◆ Data for this task
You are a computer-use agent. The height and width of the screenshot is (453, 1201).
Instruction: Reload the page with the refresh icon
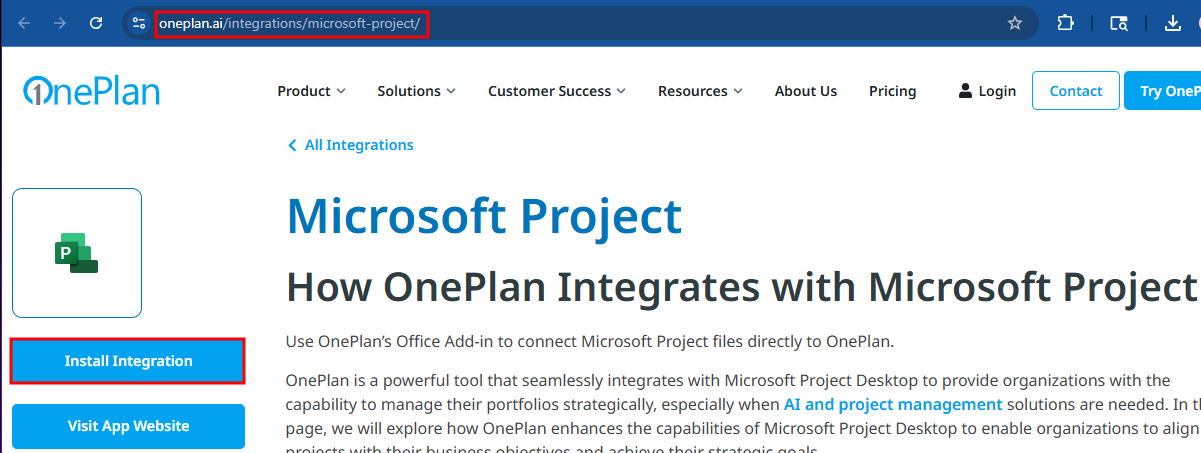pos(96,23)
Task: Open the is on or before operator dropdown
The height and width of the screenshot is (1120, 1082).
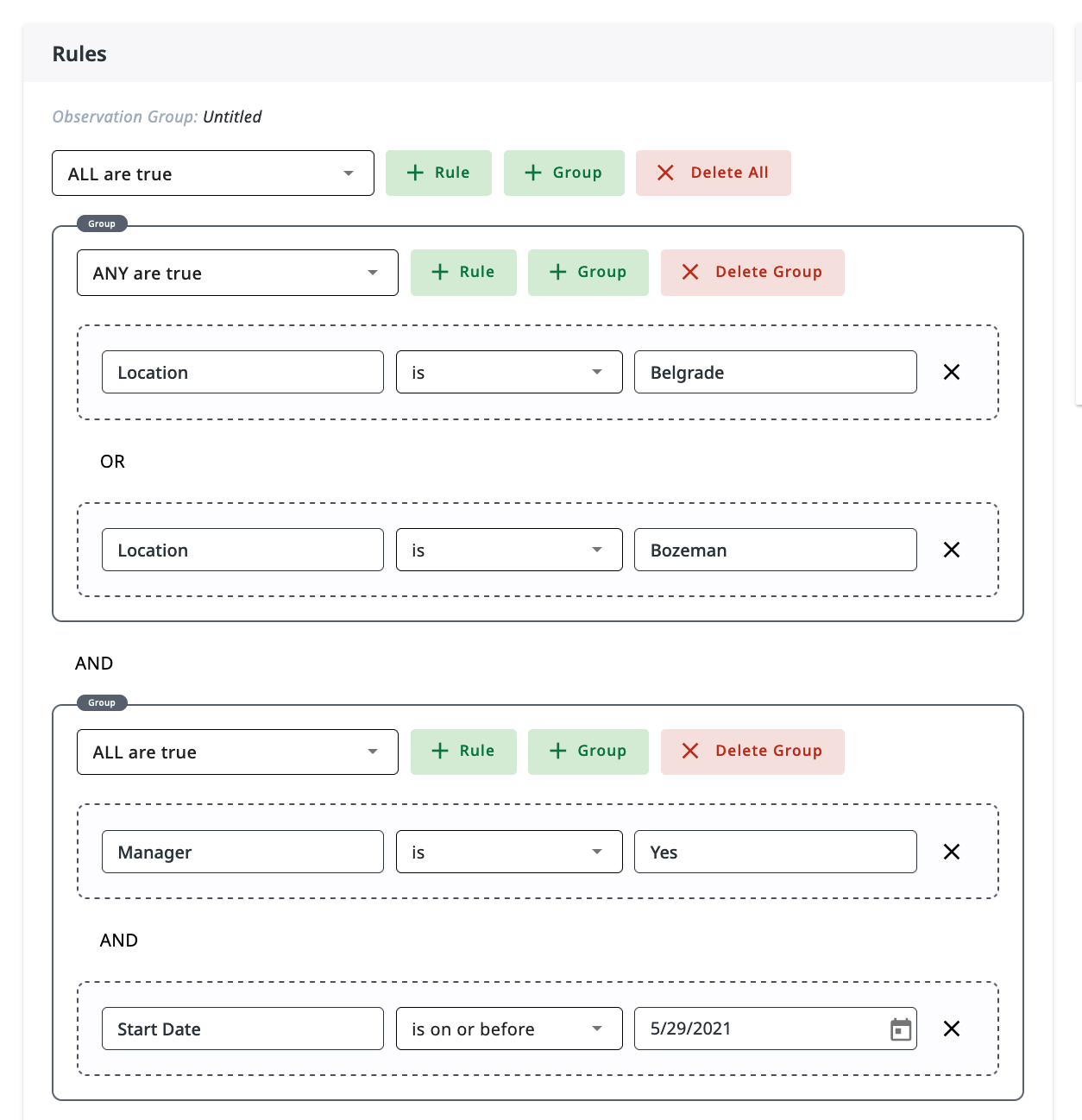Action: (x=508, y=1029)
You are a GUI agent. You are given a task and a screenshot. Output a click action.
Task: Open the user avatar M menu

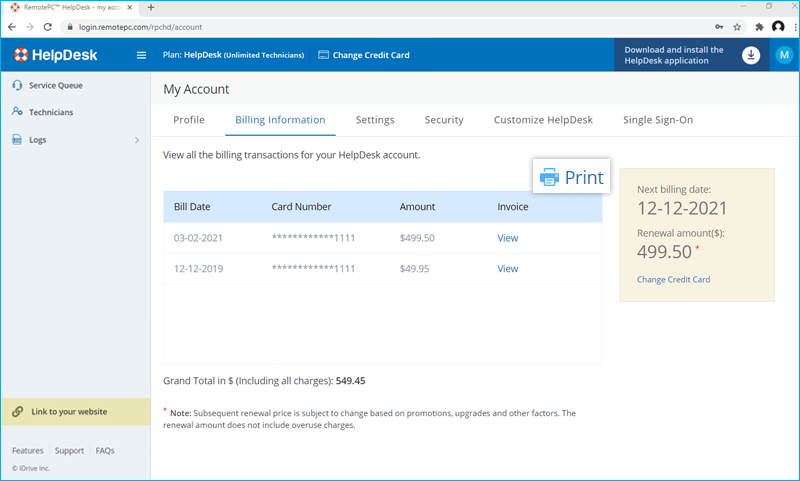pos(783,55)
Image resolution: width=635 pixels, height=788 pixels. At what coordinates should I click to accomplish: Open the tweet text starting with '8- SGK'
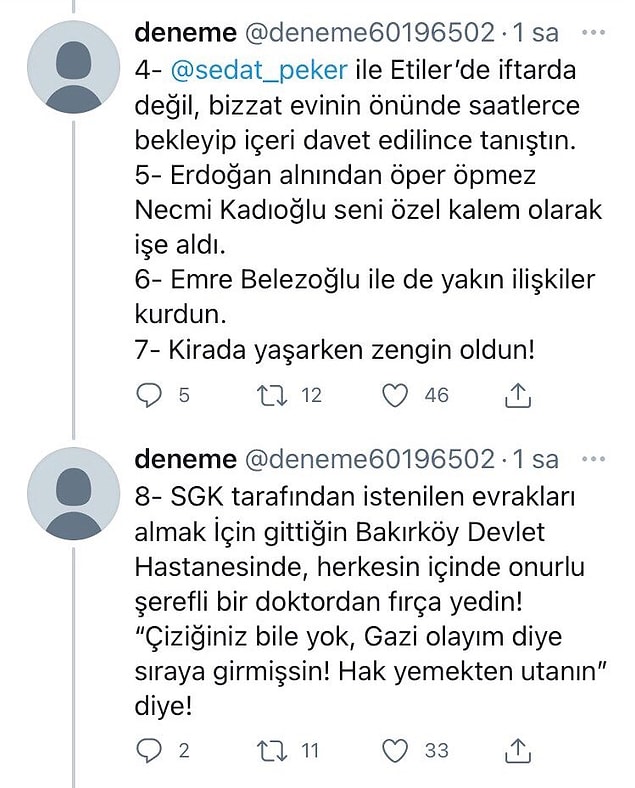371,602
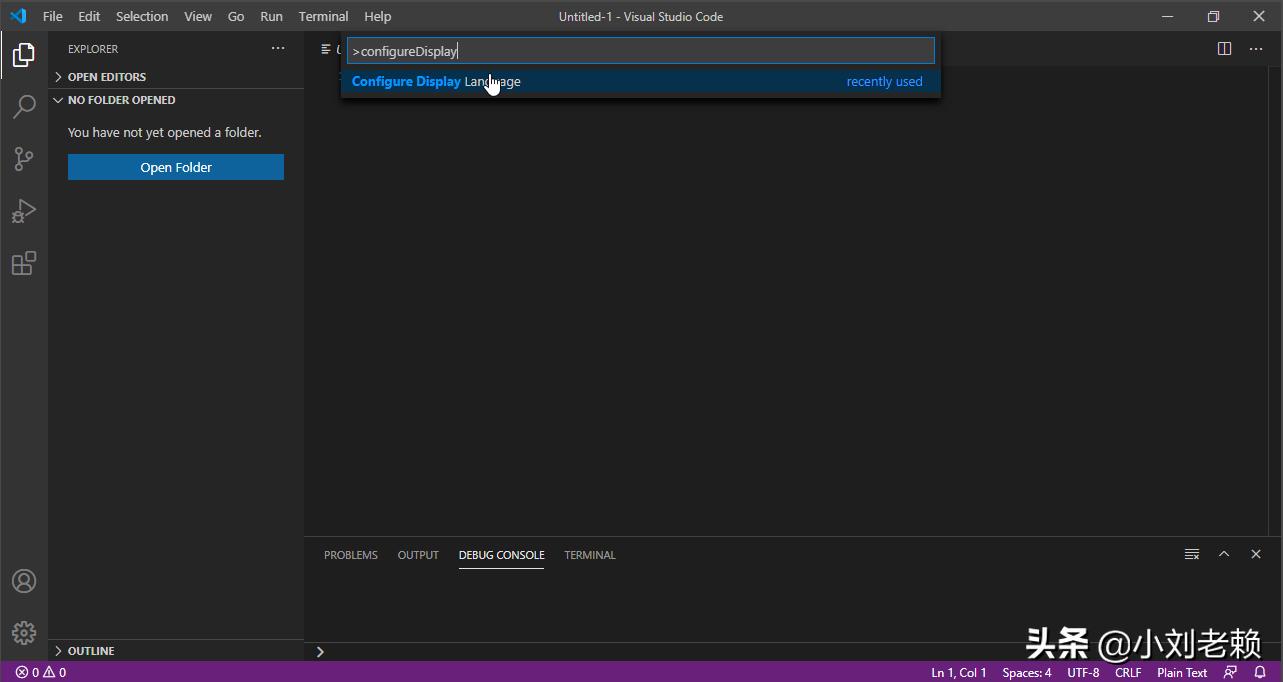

...

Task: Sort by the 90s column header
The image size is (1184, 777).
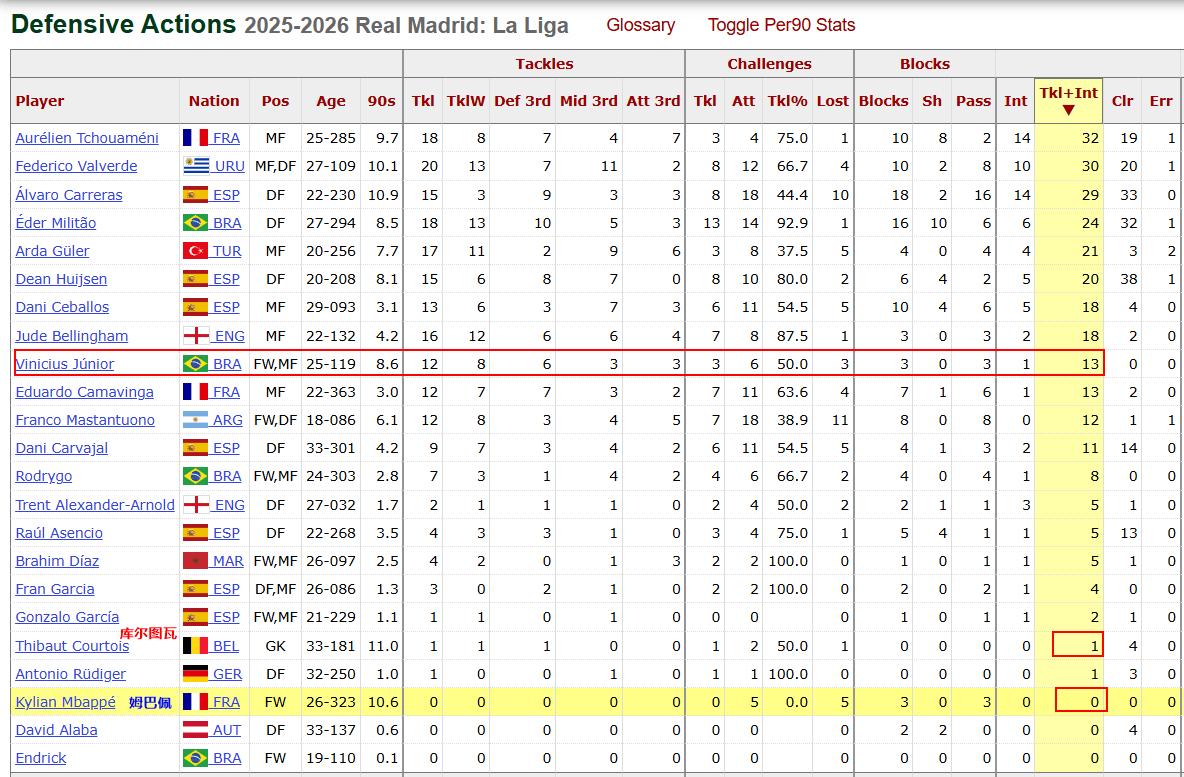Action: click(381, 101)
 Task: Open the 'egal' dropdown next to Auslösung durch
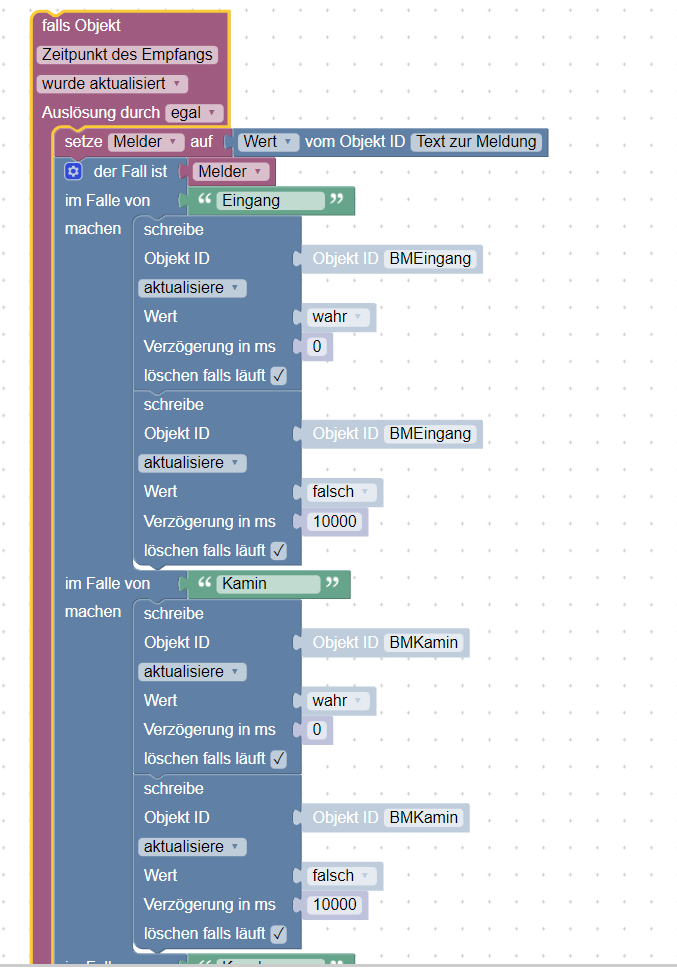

◆ What you should do
How many lines of the records contain the word "agent"? Reply with the number and nothing else.

◆ Response area
2